### Listing
******************************

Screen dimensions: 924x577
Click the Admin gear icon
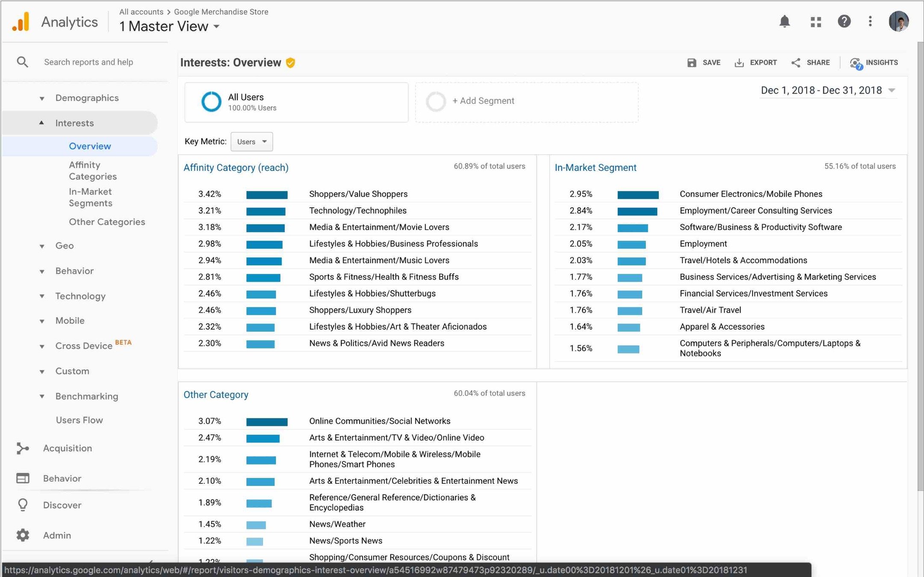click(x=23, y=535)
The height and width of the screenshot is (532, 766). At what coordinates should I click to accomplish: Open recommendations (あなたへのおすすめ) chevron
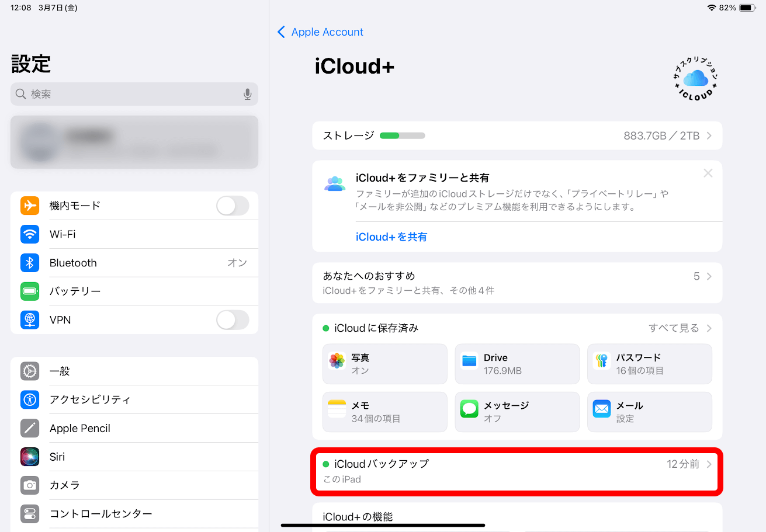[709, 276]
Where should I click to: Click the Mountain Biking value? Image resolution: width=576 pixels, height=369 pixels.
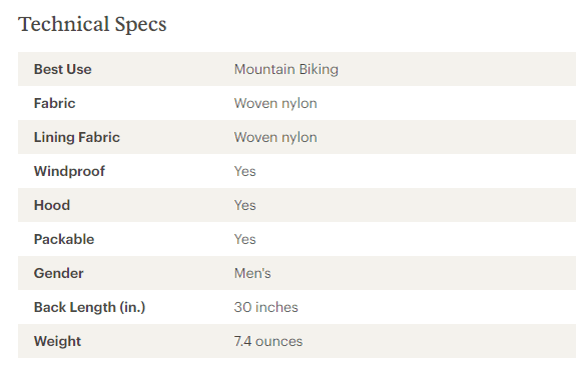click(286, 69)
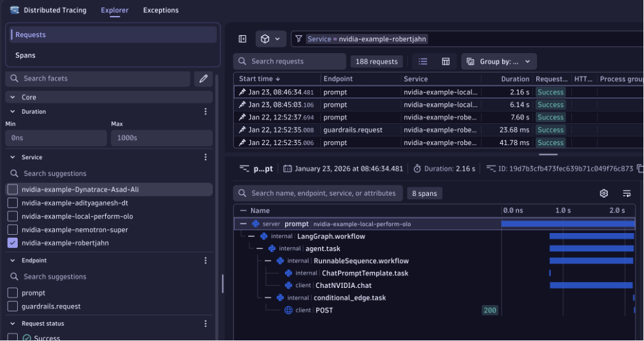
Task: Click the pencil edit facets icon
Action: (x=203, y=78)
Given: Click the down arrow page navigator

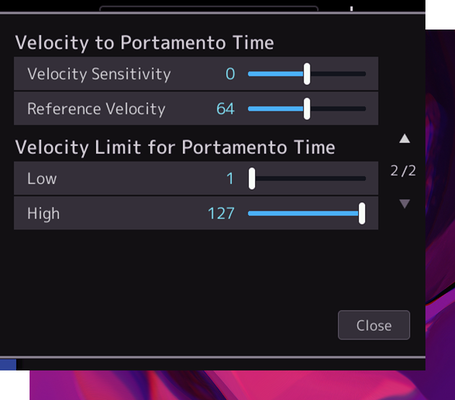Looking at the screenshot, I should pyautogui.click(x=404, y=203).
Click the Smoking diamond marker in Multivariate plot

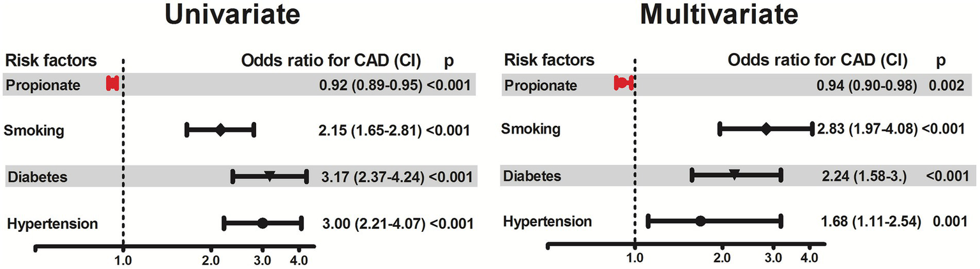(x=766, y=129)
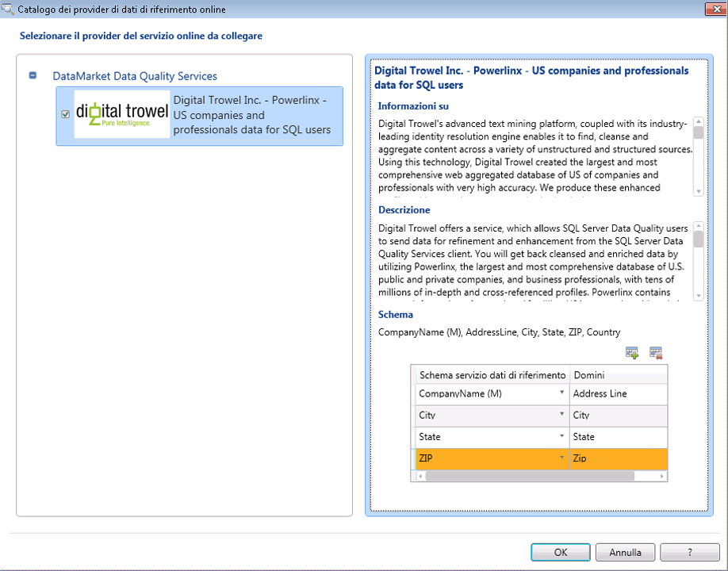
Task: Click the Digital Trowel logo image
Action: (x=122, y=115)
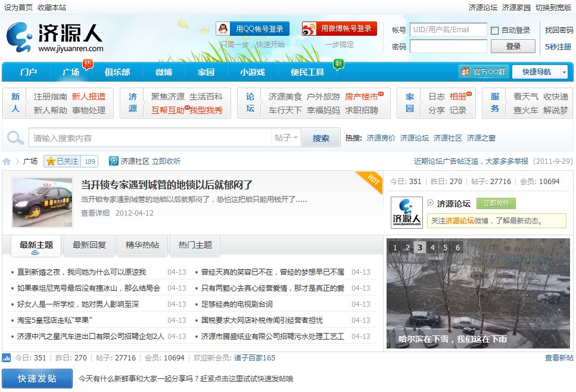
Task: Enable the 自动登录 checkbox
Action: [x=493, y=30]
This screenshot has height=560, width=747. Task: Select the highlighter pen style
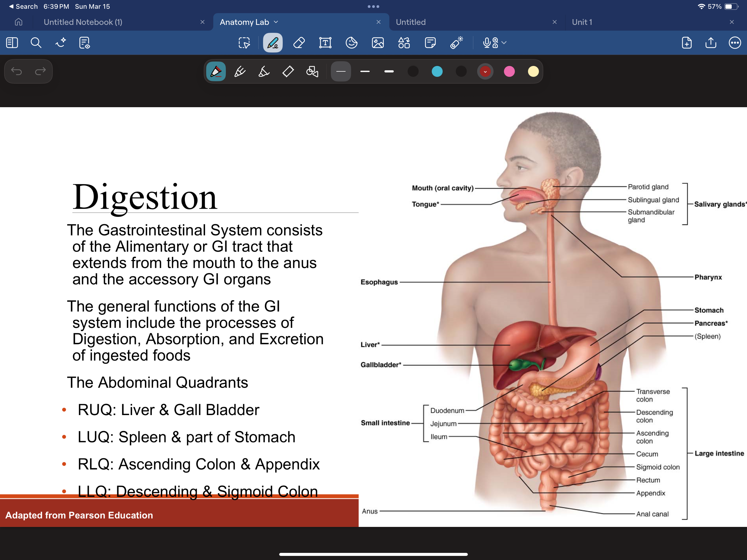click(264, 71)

******************************

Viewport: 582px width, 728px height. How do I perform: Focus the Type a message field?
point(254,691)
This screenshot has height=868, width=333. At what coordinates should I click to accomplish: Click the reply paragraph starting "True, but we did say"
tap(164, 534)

******************************

### Problem details
Repeat the lines starting with the line that contains "Given: Click the down arrow page navigator" and going on through the line that contains "click(264, 71)", leaving the pictures out.

### Response to this task
Given: Click the down arrow page navigator

Looking at the screenshot, I should pyautogui.click(x=404, y=203).
Click the Smoking diamond marker in Multivariate plot

(x=766, y=129)
Task: Click the Digital Trowel logo image
Action: (x=122, y=115)
Task: Enable the 自动登录 checkbox
Action: [x=493, y=30]
This screenshot has height=560, width=747. Task: Select the highlighter pen style
click(264, 71)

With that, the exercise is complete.